Question 4 please although I am unsure of my answers for the rest as well :(

Here is the full list for background info.

1. Consider a significance test for a null hypothesis versus a two-sided alternative. State all values of a standard normal test statistic z that will give a result significant at the 10% level but not at the 5% level of significance. (Sec. 6.2)

1. You perform 1,000 significance tests using α = 0.01. Assuming that all the null hypotheses are true, how many of the test results would you expect to be statistically significant? Explain your answer. (Sec. 6.3)

1. One way to deal with the problem of misleading P-values when performing more than one significance test is to adjust the criterion you use for statistical significance. The Bonferroni correction procedure for k independent hypothesis tests at an overall level of significance α requires conducting each individual test at the α/k level of significance. You perform 5 independent tests of significance and observe the following     P-values: 0.0773, 0.0524, 0.0308, 0.0127, and 0.0098. Which of these tests are statistically significant using the Bonferroni correction procedure with α = 10%. (Sec. 6.3)

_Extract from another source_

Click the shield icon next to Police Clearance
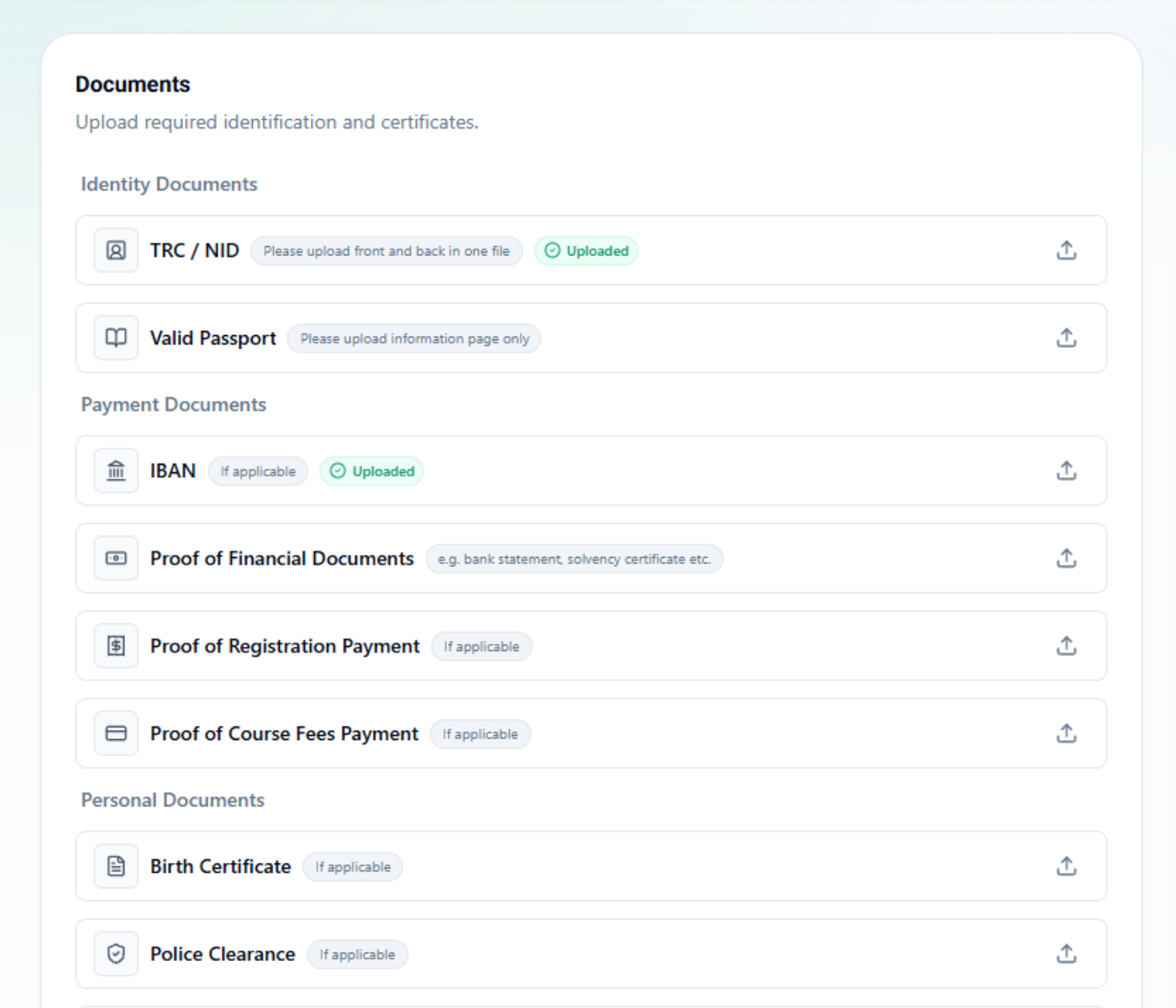 116,953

1. You must decide which of two discrete distributions a random variable X has. We will call the distributions p0 and p1. Here are the probabilities they assign to the values x of X.

 x -2 -1 0 1 2 p0 0.2 0.2 0.2 0.2 0.2 p1 0.05 0.25 0.3 0.25 0.15

You have a single observation on X and wish to test

H0: p0 is correct

versus

H1: p1 is correct.

One possible decision procedure is to reject H0 if X ≤ 0. (Sec. 6.4)

1. Find the probability of a Type I error, that is, the probability that you reject H0 when p0 is the correct distribution.

1. Find the probability of a Type II error.

1. Find the power of the test procedure.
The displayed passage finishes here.